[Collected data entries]
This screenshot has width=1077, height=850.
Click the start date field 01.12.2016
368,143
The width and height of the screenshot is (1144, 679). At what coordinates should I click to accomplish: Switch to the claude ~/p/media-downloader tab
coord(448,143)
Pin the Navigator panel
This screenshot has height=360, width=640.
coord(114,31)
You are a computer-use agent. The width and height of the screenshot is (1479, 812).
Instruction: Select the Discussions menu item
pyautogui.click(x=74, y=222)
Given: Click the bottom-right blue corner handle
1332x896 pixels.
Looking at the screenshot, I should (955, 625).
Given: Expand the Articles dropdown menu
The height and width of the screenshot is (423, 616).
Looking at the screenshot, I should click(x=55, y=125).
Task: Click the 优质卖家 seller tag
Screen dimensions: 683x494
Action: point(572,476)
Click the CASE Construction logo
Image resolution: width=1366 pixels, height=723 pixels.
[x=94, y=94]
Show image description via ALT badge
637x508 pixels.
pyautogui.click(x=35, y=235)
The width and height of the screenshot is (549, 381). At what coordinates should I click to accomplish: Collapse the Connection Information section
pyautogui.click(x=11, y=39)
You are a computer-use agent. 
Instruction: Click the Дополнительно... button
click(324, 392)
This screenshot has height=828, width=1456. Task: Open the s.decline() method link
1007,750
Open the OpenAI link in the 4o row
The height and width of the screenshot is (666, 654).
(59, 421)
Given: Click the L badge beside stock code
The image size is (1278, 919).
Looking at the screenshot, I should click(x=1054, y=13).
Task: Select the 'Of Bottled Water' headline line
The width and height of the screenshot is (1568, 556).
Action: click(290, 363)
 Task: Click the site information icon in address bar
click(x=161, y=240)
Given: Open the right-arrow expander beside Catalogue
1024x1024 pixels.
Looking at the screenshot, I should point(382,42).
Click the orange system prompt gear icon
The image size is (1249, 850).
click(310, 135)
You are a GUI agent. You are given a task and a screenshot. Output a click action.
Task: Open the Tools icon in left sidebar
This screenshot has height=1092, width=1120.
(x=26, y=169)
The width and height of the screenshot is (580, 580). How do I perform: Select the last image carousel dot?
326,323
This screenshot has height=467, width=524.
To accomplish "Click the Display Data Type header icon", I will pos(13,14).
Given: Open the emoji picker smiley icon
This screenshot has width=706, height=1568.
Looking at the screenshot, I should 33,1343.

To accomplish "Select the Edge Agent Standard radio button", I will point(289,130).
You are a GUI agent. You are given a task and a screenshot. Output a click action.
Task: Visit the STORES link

◆ **WORK TASK**
Across the entries above, how many lines contain the string "right"? The number alone is the answer.

◆ **WRITTEN RESPONSE**
2